09 août 2008
Le soleil est nouveau tous les jours (Héraclite d'Ephèse)
Les rues de Portici étaient baignées d'une douce torpeur. Leurs grosses dalles de basalte, écrasées de chaleur, gémissaient lentement. Dans le port, une eau bleue lançait de longs reflets argentés sur les coques des bateaux. Tout en réparant leurs vieux filets de pêche, quelques marins tranquilles nous ont regardé marcher le long du quai. Au loin, majestueux et paré de son habit vert, le Vésuve dominait les hommes et soupirait d'aise. Puis, sur le rivage baigné de lumière, nous nous sommes assis sur de grosses masses de béton et nous avons contemplé la mer : longuement, silencieusement, comme hypnotisés par la vision de cette baie qui s'offrait à nous, comme irradiés par l'astre solaire qui nous caressait de ses rayons dorés. Un ciel pâle et transfiguré semblait vouloir nous lover dans ses bras et j'aurais aimé que nous soyons - moins infortunés cependant - comme les habitants de l'Herculanum si proche, figés à tout jamais dans la terre, oui, certainement figés dans ce qui me paraissait être, alors, l'illustration même du bonheur.

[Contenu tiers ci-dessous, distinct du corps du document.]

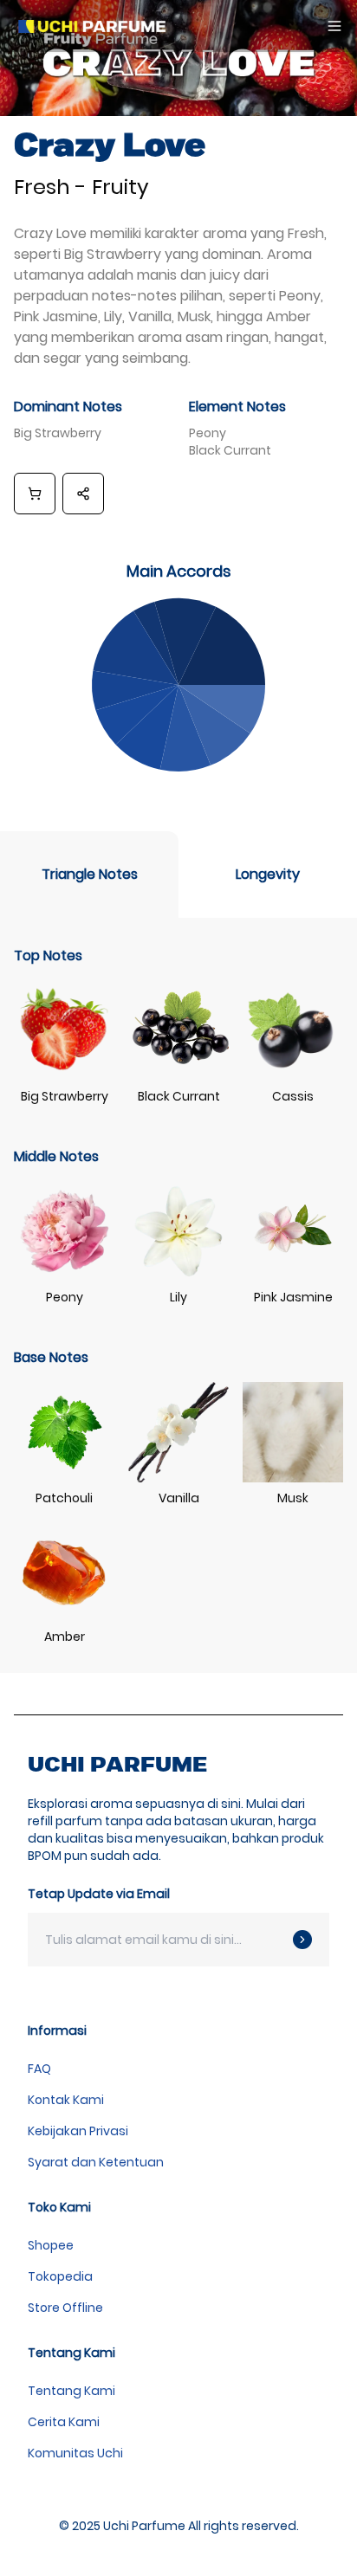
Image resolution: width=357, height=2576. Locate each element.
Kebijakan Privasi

Etre statufié de son vivant, ça vous pétrifie (L. Scutenaire)
Je me suis mis à courir et c'est haletant que je suis arrivé au pied de l'immeuble. D'une main fébrile, j'ai poussé le grand battant de bois qui me séparait des escaliers. J'ai gravi ces derniers comme s'il s'était agi d'une montagne et je suis parvenu au dernier des six étages. Mon corps tremblait et mon coeur semblait prêt à vaciller. L'émotion prenait le pas sur la raison et c'est avec difficulté que je parvins à ouvrir la porte de mon appartement. Cet obstacle dépassé, je me ruais dans le salon, tournoyais sur moi-même sans pouvoir m'arrêter et poussais des cris d'effroi. Quand le calme fut revenu, je m'approchais du miroir et, saisi par le regard furieux que j'y découvrais, je fus pétrifié de mon vivant. Louis venait de rompre...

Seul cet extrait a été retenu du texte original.